Asimov's laws are more like an attempt to codify moral behavior. Humans can't even implement those laws. The laws required the robots to know the future and anticipate indirect consequences of their actions. In one of the stories, the robots implemented the laws by creating a religion. In another, the robots had to anticipate an object that might fall and indirectly crush a human, but then they also recognized that there was a hidden failsafe that would prevent the human from getting hit. The robots had to balance different conflicting goals and make a judgement between doing its job and saving a human. The movie, although not Asimov's writing, gave other examples like that. It showed a robot deciding which of two people to save, or a robot deciding between saving lives and preserving a human's freedom and right to decide.

Comment Re:"Human Colleague"... Nope, You Just Don't Get I (Score 1) 407

The AC was being an ass, but he is making a valid point. Asimov wrote "I, Robot" 10 years before the existence of "computer programming" as we know it. The microprocessor didn't exist yet. "Programming" was more like electrical engineering than software engineering is today.

there is no known way to implement such law

Duh, of course! But to criticize Asimov as having "blandly ignored" the limitations of computer programming is insulting to his intelligence and detracts from the point of the books. They aren't engineering books about implementation. They are imaginations about the moral implications of what could possibly be. If anything, his books explore the moral ambiguity of the 3 laws of robotics, and talk about how hard it would be to write such laws given the assumption of a perfectly logical being that could interpret them. That's what makes it science fiction.

Comment Re:Appeal to authority (Score 1) 223

You don't seem to have even a basic grasp of structural dynamics, fluid dynamics, or basic physics.

Rei posted coherent statements about physics, links to scholarly articles, and provided measurements. So Rei does indeed seem to have a pretty good grasp on those things.

You have the appeal to authority down pat, and a whole lot of BS.

You are the one who appealed to the authority of "Thunderf00t." Rei has made no appeal to authority that I saw. If I missed it, please quote it for me to show what I missed.

Comment Re:Devil's advocate (Score 2) 202

This is a valid theory and is worth considering. But Occam's Razor leads me to choose the simpler theory: that encryption is working. This is because the contents of this leak are consistent with other public information. Public discussion indicates that D-wave's quantum annealing computers can't run Shor's algorithm, so they are not useful for this (yet). There aren't attacks on AES that make it practical to break on classical computers (yet). So what we see the CIA doing is consistent with the current state-of-the-art encryption research. We see police using Stingrays, rather than decrypting traffic directly.

The other option requires that the CIA be suppressing encryption research from multiple companies and universities across multiple countries. It requires that they are requiring researchers to release fake papers. It requires them to not be using their encryption super-powers very much. All that is certainly possible - when the Allied Powers broke enigma they made sure to keep its use secret. But that would be much harder to do today. So I choose the simpler more consistent view as the real one.

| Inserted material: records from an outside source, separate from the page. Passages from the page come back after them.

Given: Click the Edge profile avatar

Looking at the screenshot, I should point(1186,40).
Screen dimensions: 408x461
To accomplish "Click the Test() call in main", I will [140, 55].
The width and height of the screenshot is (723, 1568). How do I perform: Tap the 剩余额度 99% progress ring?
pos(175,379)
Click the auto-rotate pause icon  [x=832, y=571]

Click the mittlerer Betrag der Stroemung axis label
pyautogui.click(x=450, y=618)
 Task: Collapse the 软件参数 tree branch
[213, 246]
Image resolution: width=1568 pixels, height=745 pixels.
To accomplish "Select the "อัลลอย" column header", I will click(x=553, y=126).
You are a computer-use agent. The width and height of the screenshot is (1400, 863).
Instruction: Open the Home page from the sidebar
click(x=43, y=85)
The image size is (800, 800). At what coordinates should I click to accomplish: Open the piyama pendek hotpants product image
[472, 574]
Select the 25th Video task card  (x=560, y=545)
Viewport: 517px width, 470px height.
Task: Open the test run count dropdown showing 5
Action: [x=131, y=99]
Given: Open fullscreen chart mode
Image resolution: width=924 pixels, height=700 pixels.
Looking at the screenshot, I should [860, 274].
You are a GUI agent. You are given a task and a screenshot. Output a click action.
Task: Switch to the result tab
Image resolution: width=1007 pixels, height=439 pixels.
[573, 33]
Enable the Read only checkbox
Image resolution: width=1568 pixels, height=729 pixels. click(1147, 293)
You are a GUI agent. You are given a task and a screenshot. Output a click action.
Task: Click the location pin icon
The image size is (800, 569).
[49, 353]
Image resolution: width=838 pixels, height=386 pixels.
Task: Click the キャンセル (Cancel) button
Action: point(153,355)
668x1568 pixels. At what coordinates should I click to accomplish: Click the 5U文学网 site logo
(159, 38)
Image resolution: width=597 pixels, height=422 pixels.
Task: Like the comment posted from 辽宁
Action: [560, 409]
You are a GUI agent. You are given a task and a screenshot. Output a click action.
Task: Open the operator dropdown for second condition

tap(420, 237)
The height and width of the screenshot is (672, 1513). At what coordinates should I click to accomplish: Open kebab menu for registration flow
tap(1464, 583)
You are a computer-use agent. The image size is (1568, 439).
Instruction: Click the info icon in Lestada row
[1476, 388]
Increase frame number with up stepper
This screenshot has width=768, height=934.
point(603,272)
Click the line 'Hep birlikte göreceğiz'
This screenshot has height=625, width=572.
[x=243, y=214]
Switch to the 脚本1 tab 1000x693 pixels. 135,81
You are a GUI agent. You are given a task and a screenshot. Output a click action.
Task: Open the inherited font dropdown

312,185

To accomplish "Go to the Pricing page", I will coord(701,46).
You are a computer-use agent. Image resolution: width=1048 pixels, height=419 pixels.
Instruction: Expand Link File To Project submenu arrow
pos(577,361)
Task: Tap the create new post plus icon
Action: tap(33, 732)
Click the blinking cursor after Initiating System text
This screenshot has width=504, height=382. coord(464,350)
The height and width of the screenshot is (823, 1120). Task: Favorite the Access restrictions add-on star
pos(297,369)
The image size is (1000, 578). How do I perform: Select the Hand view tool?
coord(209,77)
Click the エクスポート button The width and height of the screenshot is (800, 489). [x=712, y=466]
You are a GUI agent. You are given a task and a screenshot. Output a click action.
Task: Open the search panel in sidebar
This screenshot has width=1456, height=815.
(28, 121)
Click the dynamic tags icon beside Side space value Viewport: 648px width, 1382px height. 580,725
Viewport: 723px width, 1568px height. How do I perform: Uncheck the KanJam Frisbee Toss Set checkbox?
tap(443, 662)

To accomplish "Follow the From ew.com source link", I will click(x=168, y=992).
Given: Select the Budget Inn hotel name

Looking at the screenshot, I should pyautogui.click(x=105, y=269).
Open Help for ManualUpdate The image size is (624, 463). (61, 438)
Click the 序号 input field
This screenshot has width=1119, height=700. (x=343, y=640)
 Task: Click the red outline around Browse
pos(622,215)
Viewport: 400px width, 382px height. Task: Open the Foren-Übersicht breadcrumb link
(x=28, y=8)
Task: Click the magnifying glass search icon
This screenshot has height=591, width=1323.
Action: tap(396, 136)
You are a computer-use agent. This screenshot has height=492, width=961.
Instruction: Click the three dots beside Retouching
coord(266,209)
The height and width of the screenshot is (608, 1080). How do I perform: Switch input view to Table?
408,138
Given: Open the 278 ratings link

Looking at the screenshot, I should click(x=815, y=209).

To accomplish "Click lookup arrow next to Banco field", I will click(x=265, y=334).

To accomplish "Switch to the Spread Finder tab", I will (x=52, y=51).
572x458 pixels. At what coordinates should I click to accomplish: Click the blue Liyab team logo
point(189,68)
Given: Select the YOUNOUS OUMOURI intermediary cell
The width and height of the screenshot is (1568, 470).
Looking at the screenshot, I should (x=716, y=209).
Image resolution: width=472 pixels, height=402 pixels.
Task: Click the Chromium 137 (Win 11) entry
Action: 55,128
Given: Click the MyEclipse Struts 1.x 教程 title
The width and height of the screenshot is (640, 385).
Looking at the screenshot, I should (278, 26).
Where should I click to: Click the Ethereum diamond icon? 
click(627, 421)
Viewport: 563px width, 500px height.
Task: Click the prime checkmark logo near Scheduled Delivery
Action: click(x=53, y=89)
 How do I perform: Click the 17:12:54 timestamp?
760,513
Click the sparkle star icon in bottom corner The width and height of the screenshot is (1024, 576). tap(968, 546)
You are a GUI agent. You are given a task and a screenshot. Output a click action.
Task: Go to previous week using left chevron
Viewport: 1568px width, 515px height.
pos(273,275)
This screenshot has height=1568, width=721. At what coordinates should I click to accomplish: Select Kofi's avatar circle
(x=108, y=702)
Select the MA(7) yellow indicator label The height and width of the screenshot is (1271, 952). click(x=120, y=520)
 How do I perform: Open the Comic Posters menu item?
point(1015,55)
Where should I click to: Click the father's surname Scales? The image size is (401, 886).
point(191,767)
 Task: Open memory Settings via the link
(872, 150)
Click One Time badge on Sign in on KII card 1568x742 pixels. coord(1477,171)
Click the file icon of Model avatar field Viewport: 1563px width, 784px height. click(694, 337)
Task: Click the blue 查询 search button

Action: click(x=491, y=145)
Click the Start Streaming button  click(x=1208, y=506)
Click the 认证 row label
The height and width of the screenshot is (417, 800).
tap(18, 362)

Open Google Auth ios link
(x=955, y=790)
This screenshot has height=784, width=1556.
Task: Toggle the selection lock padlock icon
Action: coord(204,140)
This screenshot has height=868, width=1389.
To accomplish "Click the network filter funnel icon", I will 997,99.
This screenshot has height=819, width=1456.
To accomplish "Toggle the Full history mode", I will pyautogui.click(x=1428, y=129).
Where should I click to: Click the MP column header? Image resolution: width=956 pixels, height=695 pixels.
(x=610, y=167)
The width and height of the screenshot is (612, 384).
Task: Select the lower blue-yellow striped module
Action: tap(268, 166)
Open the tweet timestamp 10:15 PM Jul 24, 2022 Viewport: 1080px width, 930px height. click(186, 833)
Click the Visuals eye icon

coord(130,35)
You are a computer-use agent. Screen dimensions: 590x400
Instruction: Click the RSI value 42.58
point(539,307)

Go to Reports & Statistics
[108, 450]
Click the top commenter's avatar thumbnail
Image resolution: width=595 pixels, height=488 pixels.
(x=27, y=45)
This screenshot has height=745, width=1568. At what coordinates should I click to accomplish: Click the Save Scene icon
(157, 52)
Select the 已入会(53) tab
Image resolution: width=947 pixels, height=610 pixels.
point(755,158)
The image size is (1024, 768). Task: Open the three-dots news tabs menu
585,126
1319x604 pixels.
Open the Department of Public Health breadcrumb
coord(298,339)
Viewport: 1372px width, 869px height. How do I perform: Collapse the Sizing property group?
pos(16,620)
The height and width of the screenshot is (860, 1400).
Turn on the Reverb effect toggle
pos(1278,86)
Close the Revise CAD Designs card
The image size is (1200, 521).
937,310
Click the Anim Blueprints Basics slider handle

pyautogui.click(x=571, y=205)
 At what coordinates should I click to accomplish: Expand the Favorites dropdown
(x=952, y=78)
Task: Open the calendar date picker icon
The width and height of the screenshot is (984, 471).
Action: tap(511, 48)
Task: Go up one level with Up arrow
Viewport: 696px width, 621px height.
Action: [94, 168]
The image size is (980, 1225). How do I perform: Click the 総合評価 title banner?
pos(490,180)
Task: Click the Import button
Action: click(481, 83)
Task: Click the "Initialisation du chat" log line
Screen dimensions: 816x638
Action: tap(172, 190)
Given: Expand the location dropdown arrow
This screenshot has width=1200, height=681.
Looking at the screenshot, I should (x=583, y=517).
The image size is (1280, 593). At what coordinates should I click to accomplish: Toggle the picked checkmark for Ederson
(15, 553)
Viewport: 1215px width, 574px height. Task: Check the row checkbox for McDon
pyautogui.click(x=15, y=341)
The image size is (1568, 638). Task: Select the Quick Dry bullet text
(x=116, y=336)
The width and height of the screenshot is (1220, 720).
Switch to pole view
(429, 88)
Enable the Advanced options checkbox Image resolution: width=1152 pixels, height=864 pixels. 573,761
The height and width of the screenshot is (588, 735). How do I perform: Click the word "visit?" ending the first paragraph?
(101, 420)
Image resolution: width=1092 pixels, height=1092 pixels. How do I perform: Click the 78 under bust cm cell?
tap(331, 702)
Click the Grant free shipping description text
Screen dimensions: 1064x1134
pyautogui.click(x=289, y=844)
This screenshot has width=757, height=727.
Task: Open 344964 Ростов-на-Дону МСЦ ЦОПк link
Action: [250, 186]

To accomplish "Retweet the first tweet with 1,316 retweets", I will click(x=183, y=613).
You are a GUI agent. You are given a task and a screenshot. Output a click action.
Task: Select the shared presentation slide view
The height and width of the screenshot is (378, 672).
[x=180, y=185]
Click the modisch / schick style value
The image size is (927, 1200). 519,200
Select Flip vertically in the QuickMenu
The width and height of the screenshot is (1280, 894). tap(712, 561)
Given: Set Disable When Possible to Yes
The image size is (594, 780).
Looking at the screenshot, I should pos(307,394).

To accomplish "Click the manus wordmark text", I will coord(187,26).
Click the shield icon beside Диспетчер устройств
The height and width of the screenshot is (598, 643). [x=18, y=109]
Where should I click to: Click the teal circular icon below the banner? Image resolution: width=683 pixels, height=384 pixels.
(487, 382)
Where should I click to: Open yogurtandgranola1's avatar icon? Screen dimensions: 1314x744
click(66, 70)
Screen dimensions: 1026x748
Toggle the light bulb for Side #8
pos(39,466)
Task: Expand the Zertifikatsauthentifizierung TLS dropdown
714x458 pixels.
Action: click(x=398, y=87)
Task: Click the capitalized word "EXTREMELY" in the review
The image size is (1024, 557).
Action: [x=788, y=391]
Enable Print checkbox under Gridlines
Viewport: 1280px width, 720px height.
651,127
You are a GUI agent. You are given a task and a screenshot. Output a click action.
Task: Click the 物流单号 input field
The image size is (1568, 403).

Comment This is a continuous process, not one-time trainin (Score 1) 347

Accept that this isn't a single tutorial, but a continuous process of teaching and learning. And failing! Here's some tips I recommend:
1. Don't dump every best practice you can on them at once.
2. As you see individuals demonstrate these skills, have them present it to the group.
3. Use code reviews so that they are motivated to catch each others mistakes during reviews, then are motivated to not make those mistakes themselves.
4. Have senior members of the team demonstrate these practices and participate in reviews and mentorship.
5. Assign them work that will improve their best practices. Maybe cleaning up an existing module, documenting a particularly difficult area, or reading a chapter in a book and finding an example in your code base where it could have been applied.
6. Accept commentary and debate. There are always exceptions.